You Are What You Don’t Eat
By Dov Michaeli MD, Ph.D
I must admit that when I read about Prof. Bernard Gesch’s experiment on the relation between nutrition and violence, I had a mental reaction that probably approximated something like an intellectual sneer.
Bernard Gesch is a psychologist and an Oxford University professor, an impressive credential.
Bernard Gesch. Senior Research Scientist His study was a double-blind, placebo-controlled, randomized trial, the gold standard in biological and clinical research. So what’s there not to like? I would say right off: a deep suspicion of nutritional claims, most of them either products of junk science, or no pretense of science at all –just claims.
Polmont Prison
The Experiment
In 2002 Gesh and colleagues published a report in the July issue of British Journal of Psychiatry about an experiment conducted in a prison in Aylesbury, England. In a double-blind, placebo-controlled, randomized experiment, Gesch et al. recruited 231 young adult prisoners, assigning half to receive dietary supplements and the other half to receive a placebo. The placebo and active-treatment groups were matched according to their number of disciplinary incidents and their progress through the prison system. There were no significant differences between the two groups in IQ, verbal ability, anger, anxiety, or depression.

Subjects remained on the supplements, which contained vitamins, minerals, and essential fatty acids, for an average of 142 days. Compared to the placebo group, the researchers report, prisoners taking the active supplements committed an average of 26.3 percent fewer offenses. Compared to baseline rates, there was a 35.1 percent reduction in offenses in the supplemented group. "The greatest reduction occurred for the most serious incidents including violence," the researchers note, with a 37 percent drop seen in such incidents. No side effects were seen in subjects taking the supplements.

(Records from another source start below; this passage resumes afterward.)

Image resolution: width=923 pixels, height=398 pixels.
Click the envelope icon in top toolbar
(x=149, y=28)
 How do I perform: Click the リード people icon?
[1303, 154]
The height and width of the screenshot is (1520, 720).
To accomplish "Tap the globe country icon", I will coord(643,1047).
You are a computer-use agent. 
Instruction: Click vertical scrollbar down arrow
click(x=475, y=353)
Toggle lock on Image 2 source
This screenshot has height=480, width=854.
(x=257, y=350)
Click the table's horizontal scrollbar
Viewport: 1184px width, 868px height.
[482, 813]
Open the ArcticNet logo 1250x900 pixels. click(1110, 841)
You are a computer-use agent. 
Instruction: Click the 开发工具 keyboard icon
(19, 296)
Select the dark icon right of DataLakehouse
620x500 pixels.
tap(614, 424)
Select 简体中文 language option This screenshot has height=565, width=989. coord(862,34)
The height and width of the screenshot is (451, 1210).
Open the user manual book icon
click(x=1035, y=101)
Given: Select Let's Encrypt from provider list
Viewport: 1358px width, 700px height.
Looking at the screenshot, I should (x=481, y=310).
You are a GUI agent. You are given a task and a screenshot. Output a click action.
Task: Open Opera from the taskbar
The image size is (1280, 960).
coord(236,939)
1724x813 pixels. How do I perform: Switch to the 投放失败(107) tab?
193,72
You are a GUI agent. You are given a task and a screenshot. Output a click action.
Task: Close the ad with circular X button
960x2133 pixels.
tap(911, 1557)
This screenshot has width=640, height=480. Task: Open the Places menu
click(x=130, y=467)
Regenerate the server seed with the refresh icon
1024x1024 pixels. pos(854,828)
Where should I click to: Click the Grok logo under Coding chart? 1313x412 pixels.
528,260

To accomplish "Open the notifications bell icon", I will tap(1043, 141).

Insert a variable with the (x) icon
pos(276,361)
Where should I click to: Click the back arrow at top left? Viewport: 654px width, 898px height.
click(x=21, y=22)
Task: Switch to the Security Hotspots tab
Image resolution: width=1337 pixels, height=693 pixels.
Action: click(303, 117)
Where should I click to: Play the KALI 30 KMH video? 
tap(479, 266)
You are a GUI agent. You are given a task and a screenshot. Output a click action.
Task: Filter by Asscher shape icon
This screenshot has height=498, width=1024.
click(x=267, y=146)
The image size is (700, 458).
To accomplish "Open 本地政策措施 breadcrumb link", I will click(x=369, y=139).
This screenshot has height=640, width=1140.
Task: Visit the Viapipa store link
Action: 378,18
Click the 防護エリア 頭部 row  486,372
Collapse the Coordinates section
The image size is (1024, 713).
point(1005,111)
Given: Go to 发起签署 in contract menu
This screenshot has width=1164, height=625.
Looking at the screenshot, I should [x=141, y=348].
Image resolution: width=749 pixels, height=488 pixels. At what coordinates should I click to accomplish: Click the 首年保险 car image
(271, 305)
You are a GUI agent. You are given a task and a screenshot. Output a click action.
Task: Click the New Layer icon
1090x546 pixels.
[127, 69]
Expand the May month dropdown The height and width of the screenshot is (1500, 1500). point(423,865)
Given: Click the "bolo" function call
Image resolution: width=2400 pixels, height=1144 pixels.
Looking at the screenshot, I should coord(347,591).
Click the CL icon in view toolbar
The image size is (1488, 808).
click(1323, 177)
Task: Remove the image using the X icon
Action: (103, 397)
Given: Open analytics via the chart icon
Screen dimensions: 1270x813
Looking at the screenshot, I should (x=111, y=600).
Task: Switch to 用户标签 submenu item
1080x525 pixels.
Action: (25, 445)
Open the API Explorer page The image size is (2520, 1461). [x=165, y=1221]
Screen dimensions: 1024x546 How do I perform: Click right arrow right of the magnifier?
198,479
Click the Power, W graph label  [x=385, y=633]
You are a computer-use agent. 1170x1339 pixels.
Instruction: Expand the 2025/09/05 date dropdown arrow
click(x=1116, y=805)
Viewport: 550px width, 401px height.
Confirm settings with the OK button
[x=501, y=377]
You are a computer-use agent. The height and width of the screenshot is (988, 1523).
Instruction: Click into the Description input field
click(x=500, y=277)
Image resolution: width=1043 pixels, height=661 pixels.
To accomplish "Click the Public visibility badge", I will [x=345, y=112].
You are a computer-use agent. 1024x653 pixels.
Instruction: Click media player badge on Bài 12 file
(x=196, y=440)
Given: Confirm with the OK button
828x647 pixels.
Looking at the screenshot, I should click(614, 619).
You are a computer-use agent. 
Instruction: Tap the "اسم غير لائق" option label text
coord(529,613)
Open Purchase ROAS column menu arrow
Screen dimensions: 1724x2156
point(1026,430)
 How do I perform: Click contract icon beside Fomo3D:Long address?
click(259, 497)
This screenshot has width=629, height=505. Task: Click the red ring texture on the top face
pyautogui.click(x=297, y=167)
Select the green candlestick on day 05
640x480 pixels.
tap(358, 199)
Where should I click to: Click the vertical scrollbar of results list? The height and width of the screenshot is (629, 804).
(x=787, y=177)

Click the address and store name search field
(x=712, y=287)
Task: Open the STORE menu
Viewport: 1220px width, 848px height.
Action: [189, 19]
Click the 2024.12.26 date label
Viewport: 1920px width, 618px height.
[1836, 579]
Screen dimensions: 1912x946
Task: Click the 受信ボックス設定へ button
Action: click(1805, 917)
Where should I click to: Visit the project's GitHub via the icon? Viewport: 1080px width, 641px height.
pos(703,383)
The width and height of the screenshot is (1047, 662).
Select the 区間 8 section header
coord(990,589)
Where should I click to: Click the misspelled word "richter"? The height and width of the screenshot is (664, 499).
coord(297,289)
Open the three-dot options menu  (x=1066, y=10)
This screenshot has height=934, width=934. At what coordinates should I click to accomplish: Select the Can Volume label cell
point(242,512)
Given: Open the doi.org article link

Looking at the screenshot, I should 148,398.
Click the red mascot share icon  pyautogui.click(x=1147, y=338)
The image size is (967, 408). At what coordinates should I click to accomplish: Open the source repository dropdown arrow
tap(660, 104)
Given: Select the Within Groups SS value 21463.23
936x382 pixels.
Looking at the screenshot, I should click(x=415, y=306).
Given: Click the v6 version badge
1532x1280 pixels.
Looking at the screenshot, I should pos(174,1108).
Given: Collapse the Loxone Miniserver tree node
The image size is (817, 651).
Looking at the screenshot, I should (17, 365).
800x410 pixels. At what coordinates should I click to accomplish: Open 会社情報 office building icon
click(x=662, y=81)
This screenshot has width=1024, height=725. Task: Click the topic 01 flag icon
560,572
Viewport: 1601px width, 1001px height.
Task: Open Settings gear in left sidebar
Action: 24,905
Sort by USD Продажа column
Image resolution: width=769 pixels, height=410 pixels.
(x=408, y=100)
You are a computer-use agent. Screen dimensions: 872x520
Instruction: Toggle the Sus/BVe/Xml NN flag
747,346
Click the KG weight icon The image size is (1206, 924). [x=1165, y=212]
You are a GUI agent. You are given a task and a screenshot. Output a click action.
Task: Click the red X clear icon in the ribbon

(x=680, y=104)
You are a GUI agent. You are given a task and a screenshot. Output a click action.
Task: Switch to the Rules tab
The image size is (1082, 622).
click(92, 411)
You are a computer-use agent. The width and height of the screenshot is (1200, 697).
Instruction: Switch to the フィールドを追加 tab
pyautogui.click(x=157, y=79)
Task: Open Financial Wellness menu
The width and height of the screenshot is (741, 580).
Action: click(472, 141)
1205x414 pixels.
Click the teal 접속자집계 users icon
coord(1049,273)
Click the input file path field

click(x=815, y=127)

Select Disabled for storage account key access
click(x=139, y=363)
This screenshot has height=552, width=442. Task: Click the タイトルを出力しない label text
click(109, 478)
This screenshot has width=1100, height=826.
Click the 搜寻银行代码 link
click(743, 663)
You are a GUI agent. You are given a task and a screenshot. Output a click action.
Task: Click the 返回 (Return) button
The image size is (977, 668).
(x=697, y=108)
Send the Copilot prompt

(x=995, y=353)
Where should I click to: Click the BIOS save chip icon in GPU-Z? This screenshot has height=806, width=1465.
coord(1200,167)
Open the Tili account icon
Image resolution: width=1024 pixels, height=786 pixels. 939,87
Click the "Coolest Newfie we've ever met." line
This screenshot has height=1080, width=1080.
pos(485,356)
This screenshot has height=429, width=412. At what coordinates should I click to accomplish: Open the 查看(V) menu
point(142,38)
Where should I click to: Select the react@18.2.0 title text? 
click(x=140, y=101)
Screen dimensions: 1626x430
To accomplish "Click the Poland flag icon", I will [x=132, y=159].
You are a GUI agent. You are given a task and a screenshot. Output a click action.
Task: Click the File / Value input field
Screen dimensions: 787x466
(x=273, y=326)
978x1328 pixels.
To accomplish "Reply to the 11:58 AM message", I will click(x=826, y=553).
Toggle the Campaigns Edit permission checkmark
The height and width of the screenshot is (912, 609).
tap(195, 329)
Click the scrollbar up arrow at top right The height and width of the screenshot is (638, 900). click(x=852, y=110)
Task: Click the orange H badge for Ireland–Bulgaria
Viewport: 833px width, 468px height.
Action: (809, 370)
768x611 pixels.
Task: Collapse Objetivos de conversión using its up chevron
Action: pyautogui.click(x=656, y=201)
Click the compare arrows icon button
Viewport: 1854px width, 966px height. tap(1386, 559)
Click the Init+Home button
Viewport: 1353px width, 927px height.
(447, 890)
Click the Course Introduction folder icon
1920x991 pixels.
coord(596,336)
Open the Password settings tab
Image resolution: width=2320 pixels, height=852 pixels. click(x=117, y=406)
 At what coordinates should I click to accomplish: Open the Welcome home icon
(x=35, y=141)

This is truly impressive! And believable. The methodology of the study is beyond reproach, the statistical analysis is persuasive. And the societal implications are profound.
The September 25 2009 issue of Science reports that a much larger and more detailed study is now under way in one of the most violent prison in the U.K (Polmont, Scotland). The 3-year trial, which started this spring, includes blood chemistry analysis and a battery of computer-based behavioral and cognitive tests designed to address the question that the earlier study could not: If a balanced diet does stem violence, how exactly does it do so?
Other studies have shown a connection between diet and violence, the latest one in the Dutch prison system. Similar findings were reported by Richard Carlton et al. (Alternative Therapies, Vol. 6, No. 3, May 2000, pp. 85-91.) who found that supplements improved mood, behavior, and school performance in learning disabled children. And to close the loop: several studies have shown a connection between learning disabilities and violent behavior.
What can be done right now?
So what are we waiting for? Here is an inexpensive and scientifically- based intervention that promises to deal with a scourge afflicting our society. Anybody who watched the clip of the young student beaten to death by violent gang members on the streets of Chicago while onlookers did not interfere (and haven’t come forward to give evidence) cannot escape but wonder: why?! And why not try something as inexpensive and as promising as dietary supplements in our prisons and schools?
Part of the answer, criminologists and researchers say, is political: we have an ethos of “get tough” on prisoners. I can hear the hue and cry in certain circles that we are coddling criminals.
Of course this is not a panacea. Of course there are deep and complex causes of violence in America. But if there is a real chance of mitigating the problem, if we could save even a few lives –why not try it now?